#### Texte à lire:
↓

Régnant depuis prés de deux décennies sur le monde du blockbuster, les super-héros sont désormais un peu fatigués. Mais, si cela fait un moment que l’on assiste à l’essoufflement du genre, une sorte de renouveau semble émerger peu à peu de la norme ronflante. Récit d’un film qui prend beaucoup plus de risques qu’il n’y paraît. Attention, spoilers à venir.


Gueule de bois


Il y a quelques mois, le superbe Logan de James Mangold nous offrait une réflexion fascinante sur l'évolution d'un genre sur-exploité au point de n'être plus que le fantôme de lui-même, avec son Wolverine fatigué et débordant de regrets et de souffrances.  Car le temps est maintenant venu où le spectateur commence à connaître la chanson et en a un peu ras-la-casquette de se taper l'habituelle bouillasse numérique. Il est vrai qu'il est loin le temps de l'innocence du Spider-Man de Sam Raimi, qui nous en foutait plein les yeux avec une légèreté assumée et n'en cachait pas moins une noirceur terrible, et loin le temps où l'on s'émerveillait devant la découverte des pouvoirs des X-Men de Bryan Singer... Et si certains cinéastes ont su s'approprier le genre pour le modeler en fonction de leur moindres désirs (Nolan et sa trilogie du Dark Knight) beaucoup se sont vu artistiquement castrés par les studios au point de leur claquer la porte au nez (Edgard Wright sur Ant-Man). Mais un entre-deux existe, quelque part entre ces artistes intransigeants et ces réalisateurs "yes men" à la botte des studios. Et c'est précisément là que ce situe Taika Waititi avec son Thor : Ragnarok.

↑

#### Entrées extraites:

↓

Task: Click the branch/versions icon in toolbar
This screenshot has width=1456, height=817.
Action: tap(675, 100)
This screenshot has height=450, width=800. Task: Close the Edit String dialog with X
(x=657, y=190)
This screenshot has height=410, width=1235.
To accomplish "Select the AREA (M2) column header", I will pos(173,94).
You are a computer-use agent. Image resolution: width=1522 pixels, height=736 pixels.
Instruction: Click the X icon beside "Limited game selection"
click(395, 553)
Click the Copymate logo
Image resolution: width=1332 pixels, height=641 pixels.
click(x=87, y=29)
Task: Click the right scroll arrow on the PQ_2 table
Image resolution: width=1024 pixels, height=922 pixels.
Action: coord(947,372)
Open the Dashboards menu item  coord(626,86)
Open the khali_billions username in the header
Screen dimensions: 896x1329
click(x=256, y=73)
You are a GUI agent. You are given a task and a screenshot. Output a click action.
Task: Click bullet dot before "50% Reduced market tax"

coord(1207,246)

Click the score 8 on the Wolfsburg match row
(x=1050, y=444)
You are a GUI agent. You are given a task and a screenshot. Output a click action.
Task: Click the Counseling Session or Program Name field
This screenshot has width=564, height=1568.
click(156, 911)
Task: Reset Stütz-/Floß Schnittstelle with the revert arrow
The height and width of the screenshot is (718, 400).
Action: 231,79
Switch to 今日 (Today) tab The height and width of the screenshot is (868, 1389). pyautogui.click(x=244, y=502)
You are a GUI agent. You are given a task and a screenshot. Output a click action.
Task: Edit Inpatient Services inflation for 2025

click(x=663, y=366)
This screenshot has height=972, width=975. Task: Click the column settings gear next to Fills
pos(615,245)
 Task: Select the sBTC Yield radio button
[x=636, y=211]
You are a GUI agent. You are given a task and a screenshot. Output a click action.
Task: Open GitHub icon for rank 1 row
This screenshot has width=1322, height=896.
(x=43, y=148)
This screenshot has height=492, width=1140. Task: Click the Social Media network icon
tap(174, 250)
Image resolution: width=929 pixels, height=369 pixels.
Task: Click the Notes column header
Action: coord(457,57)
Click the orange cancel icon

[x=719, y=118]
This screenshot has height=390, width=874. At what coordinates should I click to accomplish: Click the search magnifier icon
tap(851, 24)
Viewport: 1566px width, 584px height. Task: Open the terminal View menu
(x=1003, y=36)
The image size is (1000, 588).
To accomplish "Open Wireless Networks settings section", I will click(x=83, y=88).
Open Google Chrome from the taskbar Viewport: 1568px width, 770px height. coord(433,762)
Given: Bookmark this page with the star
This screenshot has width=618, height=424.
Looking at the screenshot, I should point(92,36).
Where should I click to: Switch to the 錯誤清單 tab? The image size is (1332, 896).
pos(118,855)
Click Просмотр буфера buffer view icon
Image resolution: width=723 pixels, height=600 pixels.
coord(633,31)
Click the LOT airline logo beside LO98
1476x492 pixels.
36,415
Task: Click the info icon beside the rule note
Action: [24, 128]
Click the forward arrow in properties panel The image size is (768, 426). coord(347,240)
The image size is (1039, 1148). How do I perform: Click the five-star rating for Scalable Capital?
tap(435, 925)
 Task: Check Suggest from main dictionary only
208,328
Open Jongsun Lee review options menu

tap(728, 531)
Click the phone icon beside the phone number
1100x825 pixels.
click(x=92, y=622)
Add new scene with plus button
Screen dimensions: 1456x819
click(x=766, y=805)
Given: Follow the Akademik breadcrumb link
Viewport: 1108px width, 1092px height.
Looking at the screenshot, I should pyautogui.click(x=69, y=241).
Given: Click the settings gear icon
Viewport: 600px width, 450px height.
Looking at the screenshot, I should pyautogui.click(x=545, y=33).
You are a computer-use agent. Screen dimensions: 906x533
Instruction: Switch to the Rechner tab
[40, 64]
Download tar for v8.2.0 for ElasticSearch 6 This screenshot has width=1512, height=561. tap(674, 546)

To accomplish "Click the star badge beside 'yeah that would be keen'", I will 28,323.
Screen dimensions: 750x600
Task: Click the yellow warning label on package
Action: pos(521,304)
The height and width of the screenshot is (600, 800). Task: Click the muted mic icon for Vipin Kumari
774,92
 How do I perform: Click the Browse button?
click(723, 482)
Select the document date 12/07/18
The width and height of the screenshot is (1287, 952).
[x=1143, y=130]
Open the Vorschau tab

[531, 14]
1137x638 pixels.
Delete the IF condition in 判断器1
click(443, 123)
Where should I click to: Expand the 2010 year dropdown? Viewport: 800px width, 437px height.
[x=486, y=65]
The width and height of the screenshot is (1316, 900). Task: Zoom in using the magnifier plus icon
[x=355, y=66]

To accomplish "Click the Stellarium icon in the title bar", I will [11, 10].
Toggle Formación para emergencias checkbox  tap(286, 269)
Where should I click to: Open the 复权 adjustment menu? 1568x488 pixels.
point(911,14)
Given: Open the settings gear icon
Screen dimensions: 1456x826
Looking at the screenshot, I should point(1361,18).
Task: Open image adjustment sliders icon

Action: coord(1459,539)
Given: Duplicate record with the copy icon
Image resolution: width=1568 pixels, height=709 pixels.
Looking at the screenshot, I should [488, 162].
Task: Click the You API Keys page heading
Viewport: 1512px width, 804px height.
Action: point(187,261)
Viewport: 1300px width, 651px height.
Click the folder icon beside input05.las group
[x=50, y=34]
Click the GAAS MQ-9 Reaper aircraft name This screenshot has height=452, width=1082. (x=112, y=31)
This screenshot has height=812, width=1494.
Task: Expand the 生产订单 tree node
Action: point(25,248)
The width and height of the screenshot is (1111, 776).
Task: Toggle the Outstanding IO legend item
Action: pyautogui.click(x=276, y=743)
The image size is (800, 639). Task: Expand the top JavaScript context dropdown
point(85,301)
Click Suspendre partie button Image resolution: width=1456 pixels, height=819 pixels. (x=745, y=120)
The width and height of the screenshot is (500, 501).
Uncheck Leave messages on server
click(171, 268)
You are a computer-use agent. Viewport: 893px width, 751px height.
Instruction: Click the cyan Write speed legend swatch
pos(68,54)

↑

#### Travail demandé:
1. Répondez à ces questions sur le texte consacré aux films de super-héros :
(a) Depuis combien de temps les super-héros règnent-ils sur le monde du blockbuster ?
(b) Quel cinéaste a modelé le genre selon ses désirs avec sa trilogie du Dark Knight ?
(c) Entre quels deux types de réalisateurs se situe Taika Waititi avec Thor : Ragnarok ?
2. D'après le texte consacré aux films de super-héros, pourquoi beaucoup de réalisateurs ont-ils fini par claquer la porte au nez des studios ? Expliquez-le en une à trois phrases.
3. Rédigez la suite du texte consacré aux films de super-héros, à partir de sa dernière phrase.

#### Réponses aux consignes:
1.
(a) Depuis près de deux décennies.
(b) Nolan.
(c) Entre les artistes intransigeants et les réalisateurs « yes men » à la botte des studios.

2. Ils se sont vu artistiquement castrés par les studios. Cette contrainte les a poussés à claquer la porte.

3.
Le réalisateur de ce troisième volet des aventures du Dieu du Tonnerre a su s'infiltrer dans les énorme rouages de Marvel pour y déposer son grain de sable (un peu comme l'avait fait, dans une moindre mesure à mon sens, James Gunn avec Les Gardiens de La Galaxie). Bien sûr, on se doute que même les studios ont conscience de l’essoufflement artistique de l'industrie, et peut être ont-il trouvé en Waititi le parfait compromis. Tout en s'encrant totalement dans la linéarité narrative et esthétique du Marvel Cinematic Universe, Ragnarok parvient à le chambouler de l'intérieur. Après avoir passé un bon moment dans une prison démoniaque, Thor se voit devoir empêcher une prophétie visant la destruction d'Asgard par sa sœur Hela, Déesse de la Mort. Dés lors, le film n'aura de cesse de déconstruire le personnage, ce beau-gosse viril et un peu trop sûr de lui. Capturé, emprisonné, réduit à l'état de chair à canon, symboliquement castré par la destruction de son marteau dans le premier quart du film (qui plus est par sa propre sœur !), le sort de Thor est constamment mis entre les mains de figures féminines dominantes (Hela, la Valkyrie...). Le super-héros n'a, finalement, plus grand chose de super.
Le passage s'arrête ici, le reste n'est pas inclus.